Philippe Leroy mène campagne à Moyenvic
En pleine campagne pour les élections cantonales, le Conseiller général sortant, Philippe Leroy s'est arrêté à Moyenvic, ce lundi soir. Une réunion publique qui a rassemblé une quarantaine de personnes dans la salle socio-éducative.
Curieusement, il y avait peu de Moyenvicois dans l'assemblée. Une dizaine tout au plus. Le gros des troupes était constitué de Vicois qui venaient en nombre soutenir leur favori. Des maires des communes du canton étaient là également.
L'axe majeur du discours du candidat Leroy reprenait le thème de l'union développé sur Grain de sel, il y a quelques jours. Préserver l'unité du canton pour avancer ensemble vers le même objectif. Il est donc nécessaire de le reconduire dans ses fonctions pour poursuivre les travaux en cours : terminer le programme d'assainissement sur le canton, soutien à l'agriculture, aux associations, installation de la fibre optique...
Philippe Leroy a évoqué ensuite la réforme des collectivités territoriales et la place des futurs conseillers territoriaux révélant au passage que la Moselle aurait deux conseillers supplémentaires,soit 53 conseillers au lieu des 51 actuels.
Puis le candidat a donné la parole à sa remplaçante, Lilianne Brinette, qui s'engage pour le territoire comme elle le fait au sein du monde associatif.
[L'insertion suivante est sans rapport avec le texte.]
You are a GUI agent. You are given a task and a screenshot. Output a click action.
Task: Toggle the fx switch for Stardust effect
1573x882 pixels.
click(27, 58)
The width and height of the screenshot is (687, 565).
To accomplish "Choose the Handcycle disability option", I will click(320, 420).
Elle a alors donné la parole aux personnes dans la salle. Un habitant du canton de Grostenquin a interpellé le Président du Conseil général à propos des placements des enfants par les services du département. Peu de rapport avec la campagne locale mais Leroy a répondu en affirmant que ces placements étaient effectués par les juges et que le département suivait les décisions de justice.
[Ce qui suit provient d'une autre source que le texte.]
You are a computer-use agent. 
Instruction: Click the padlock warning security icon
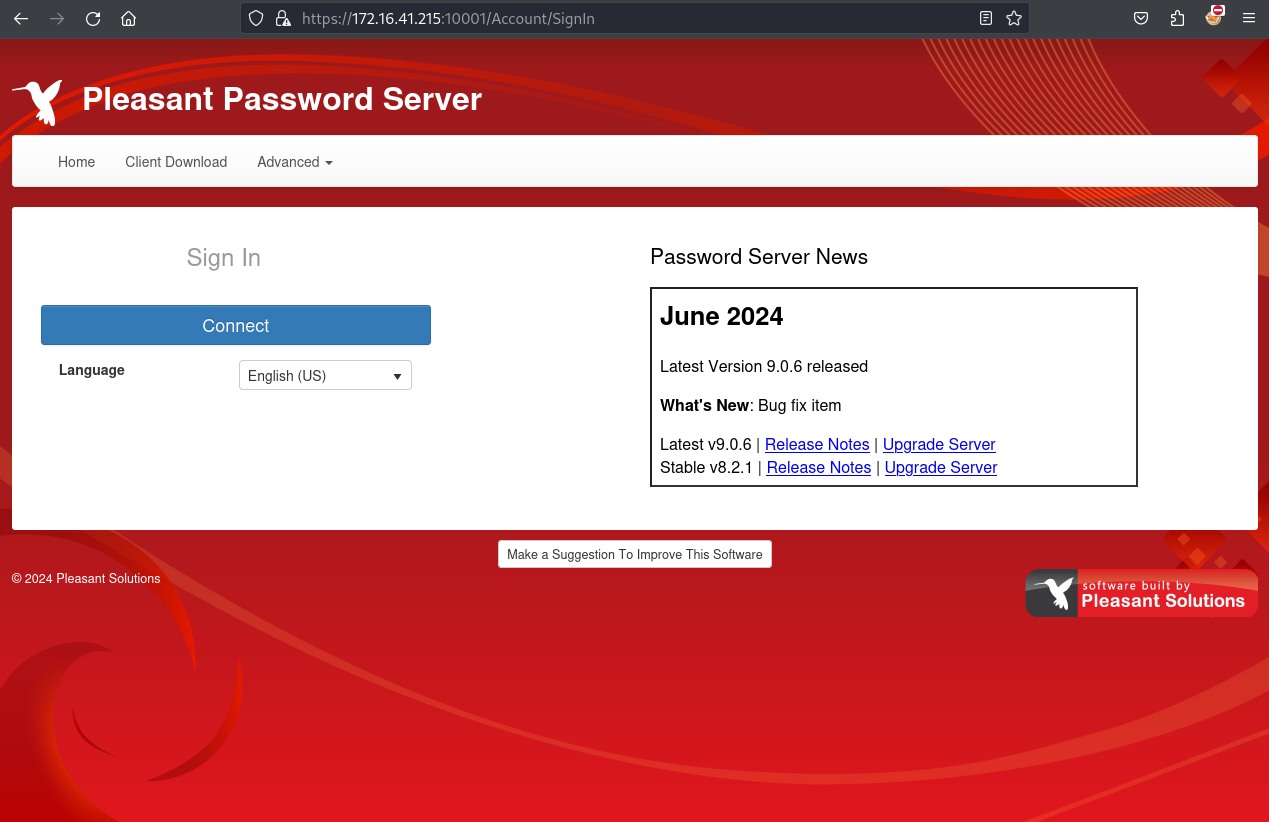(283, 18)
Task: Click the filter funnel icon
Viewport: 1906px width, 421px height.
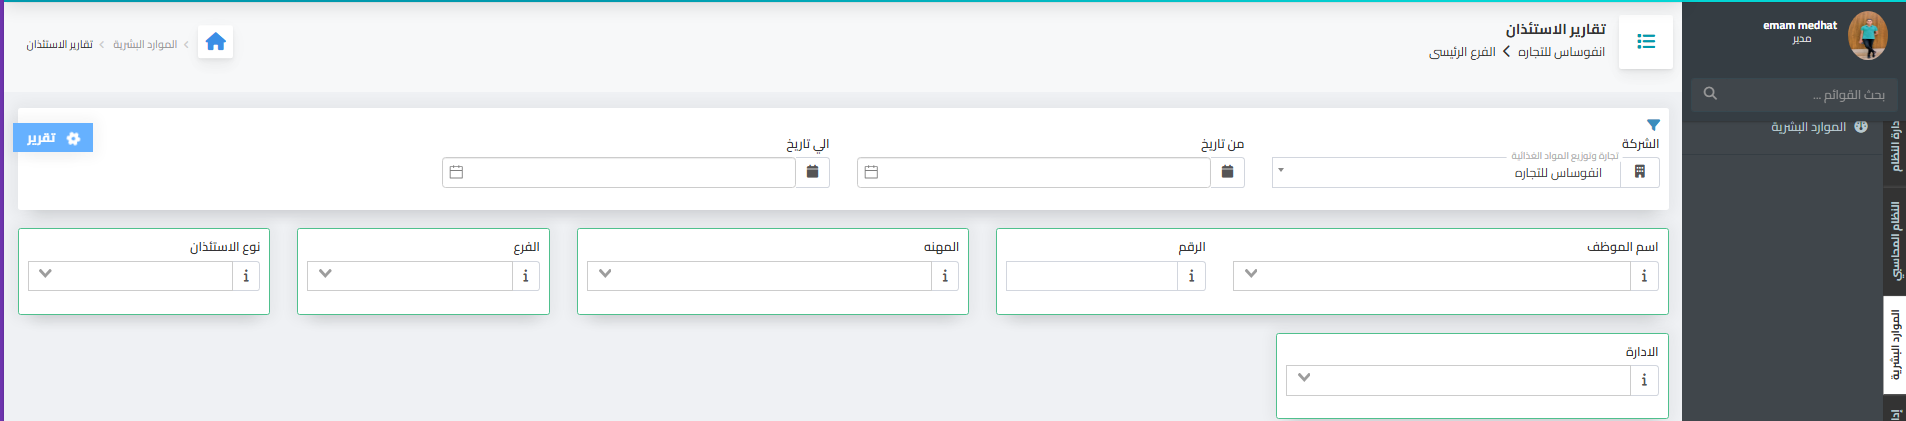Action: coord(1653,125)

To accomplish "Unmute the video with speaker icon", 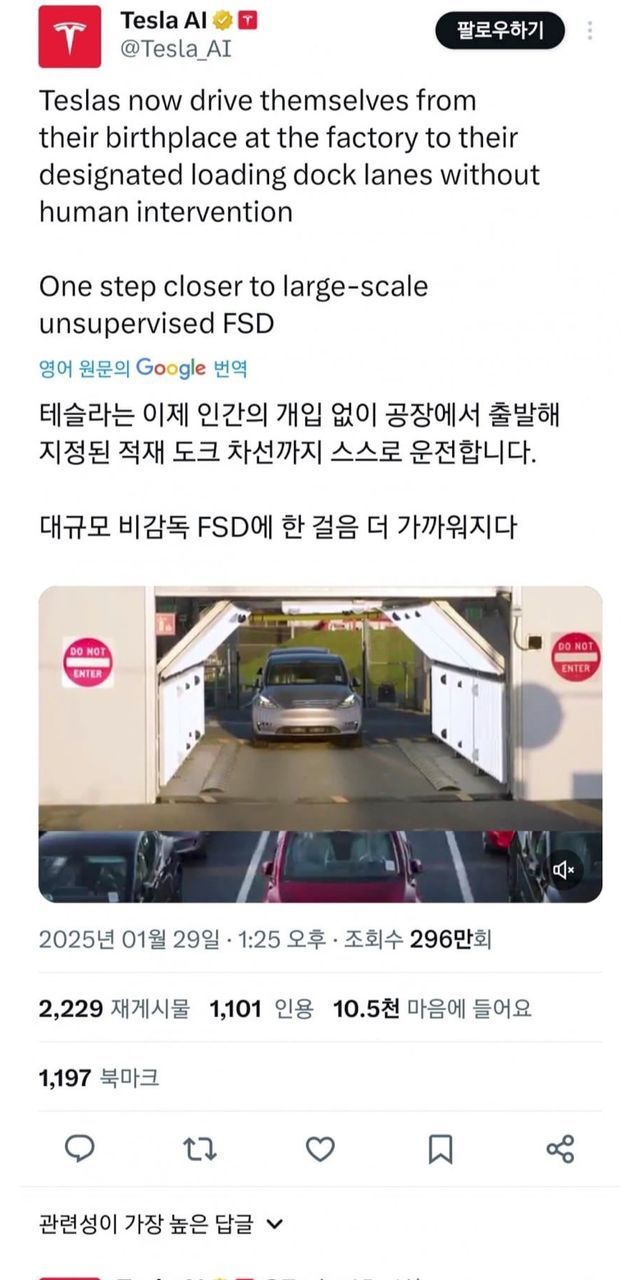I will (564, 870).
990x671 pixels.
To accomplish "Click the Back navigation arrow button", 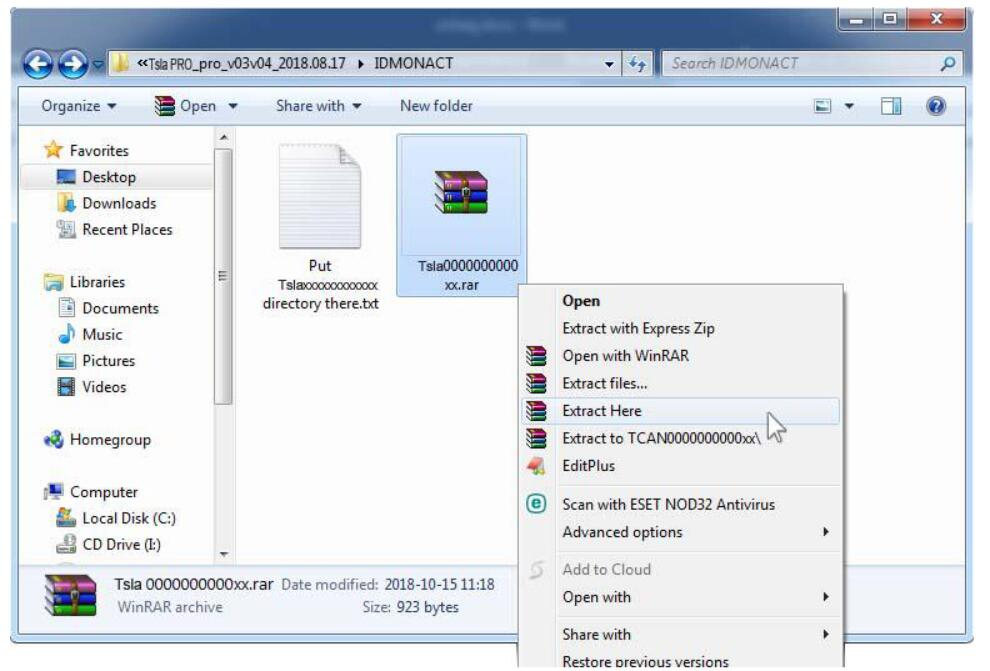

Le thème de la santé a ensuite été évoqué par une habitante de Moyenvic qui se plaignait du manque de compétence des médecins de l'hôpital de Château-Salins. Le candidat a reconnu que des efforts seraient à faire dans ce domaine et qu'une vraie réflexion devait être engagée en la matière.
On parla ensuite de la fameuse déviation du village. Devant le manque de communication du maire de Moyenvic, la question devait être posée directement au Président du CG. En résumé, le projet est au point mort. Le manque d'entente au niveau des agriculteurs moyenvicois combiné au peu d'entrain du Département à dépenser de l'argent pour les routes actuellement a stoppé l'idée d'une déviation à Moyenvic.
Un autre habitant a évoqué le coût important des maisons de retraites et a demandé au candidat président ce qu'il comptait faire pour adoucir la note. Mais là aussi c'est l'argent qui manque a répondu Philippe Leroy.
Après deux heures de discussion de politique locale, il a fallu prendre congé. En effet, Philippe Leroy intervenait dix minutes plus tard à Xanrey pour une nouvelle réunion.